2.1.3. Les antécédents de la motivation

La perception de la relation entre les attentes de l’entrepreneur et les résultats est mesurée à l’aide de cinq items recouvrant les principales dimensions de la performance d’une entreprise : vous vous engagez dans votre projet avec l’objectif de faire des bénéfices importants ; votre objectif est de développer rapidement votre affaire ; vous pensez pouvoir assumer vos emprunts sans difficulté ; votre but d’entrepreneur est d’obtenir une certaine indépendance ; votre entreprise est un moyen de mieux contrôler votre destin.

La perception de la relation entre les actions prises par l’entrepreneur et les résultats est évaluée à l’aide de six items : passer du temps pour la vie de l’entreprise est une source de satisfaction en elle-même ; entretenir le contact avec les partenaires de l’entreprise (clients, fournisseurs, etc.) renforce l’implication ; suivre régulièrement les résultats de l’entreprise est stimulant ; s’engager dans les démarches commerciales est important pour le développement de l’entreprise ; entretenir une bonne relation avec les banques est un bon moyen pour faciliter le passage de moments difficiles ; être rigoureux dans la gestion permet une meilleure performance de l’entreprise.
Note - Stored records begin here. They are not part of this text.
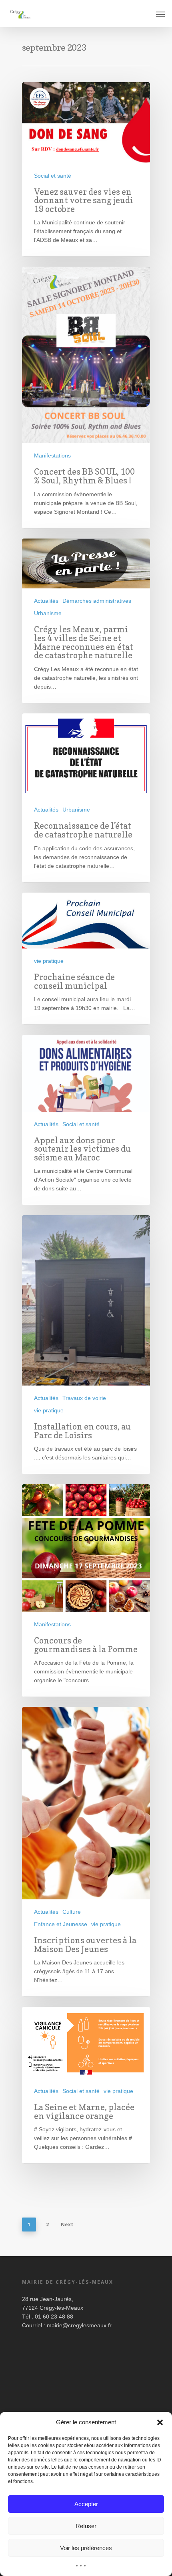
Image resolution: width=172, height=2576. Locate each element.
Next (67, 2224)
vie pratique (49, 961)
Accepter (86, 2504)
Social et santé (52, 175)
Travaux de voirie (84, 1398)
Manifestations (52, 455)
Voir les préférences (86, 2547)
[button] (160, 2422)
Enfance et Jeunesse (60, 1924)
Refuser (86, 2526)
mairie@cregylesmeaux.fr (79, 2325)
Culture (71, 1912)
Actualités (46, 601)
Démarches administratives (96, 601)
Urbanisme (48, 613)
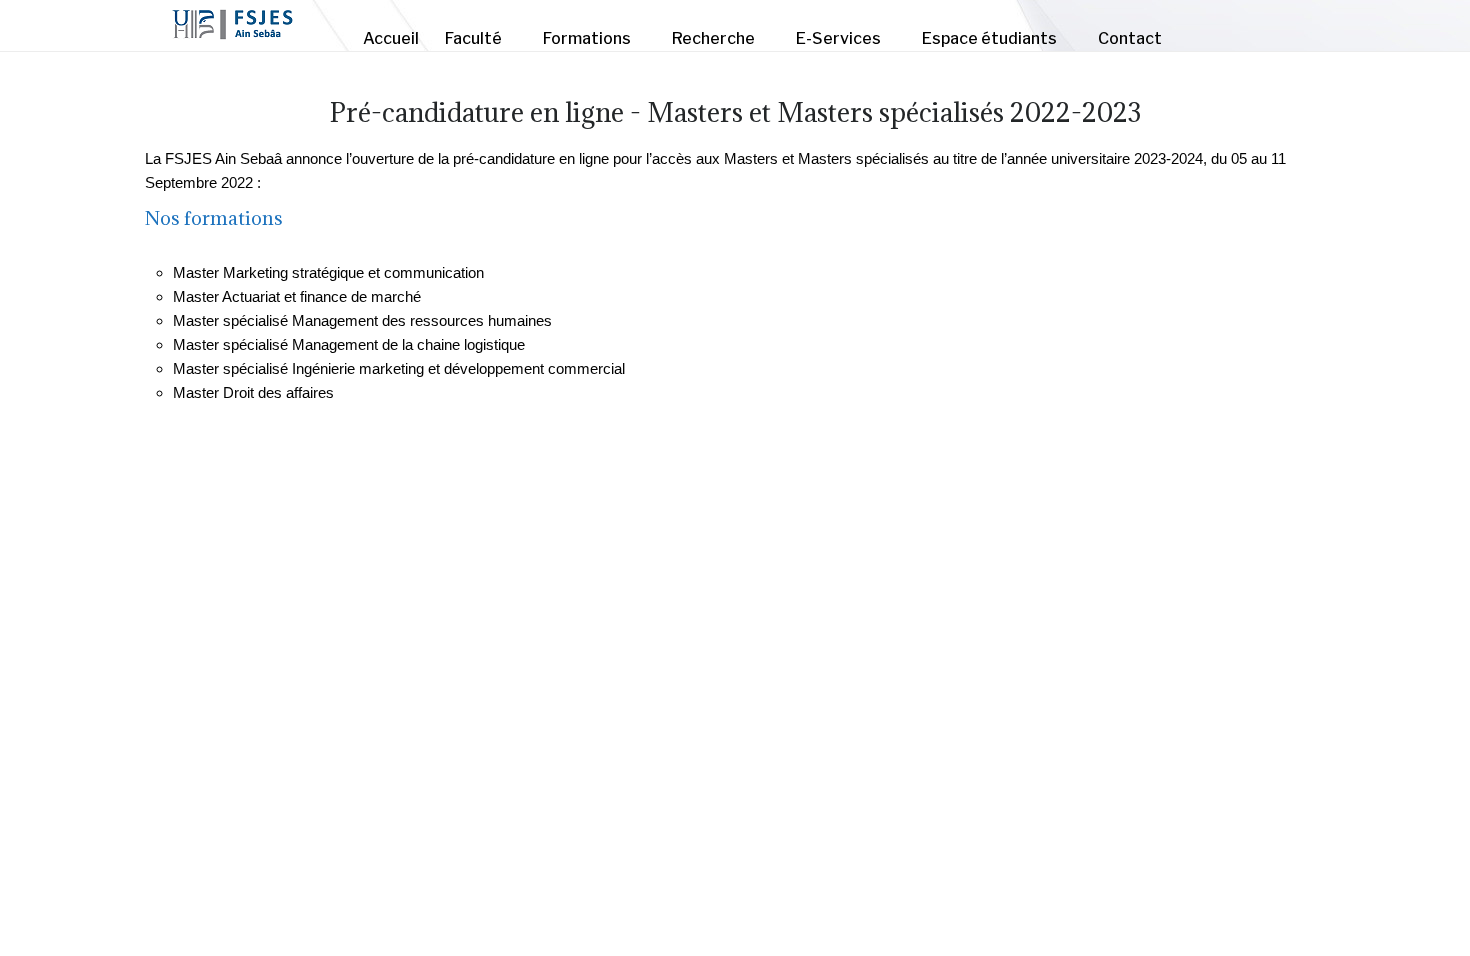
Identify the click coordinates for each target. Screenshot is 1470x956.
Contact (1130, 38)
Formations (587, 38)
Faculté (473, 38)
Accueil (391, 38)
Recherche (713, 38)
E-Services (838, 38)
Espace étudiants (989, 38)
La mesure des perceptions est réalisée à l’aide d’une échelle en cinq points (tout à fait d’accord, moyennement d’accord, pas d’opinion, moyennement en désaccord, tout à fait en désaccord).

2.2. L’échantillon

L’échantillon est constitué de créateurs d’entreprises rencontrés lors de leur inscription au Registre du commerce et des sociétés à la Chambre de commerce et d’industrie de Bordeaux. Les questionnaires ont été administrés lors des demandes d’information des porteurs de projets de création d’entreprise auprès de la CCI de Bordeaux. Soulignons que dans le cadre juridique français, l’inscription au Registre du commerce et des sociétés est une obligation pour toute nouvelle entreprise (exception faite des entreprises artisanales s’inscrivant au Registre des métiers).

Plus précisément, chaque lundi matin et pendant trois mois, nous avons assisté à la présentation du cadre juridique de la création d’entreprise faite par les spécialistes de la Chambre de commerce aux entrepreneurs nouvellement inscrits au Registre du commerce. À l’issue de la présentation, les participants étaient invités à remplir les questionnaires après qu’on leur eut exposé le cadre de la recherche. Aucun créateur n’a refusé de se soumettre à l’exercice.

L’échantillon réunit 235 observations et le questionnaire se compose de trois parties : la mesure de la motivation (54 items), l’appréciation des antécédents (11 items) et les logiques d’action (10 items).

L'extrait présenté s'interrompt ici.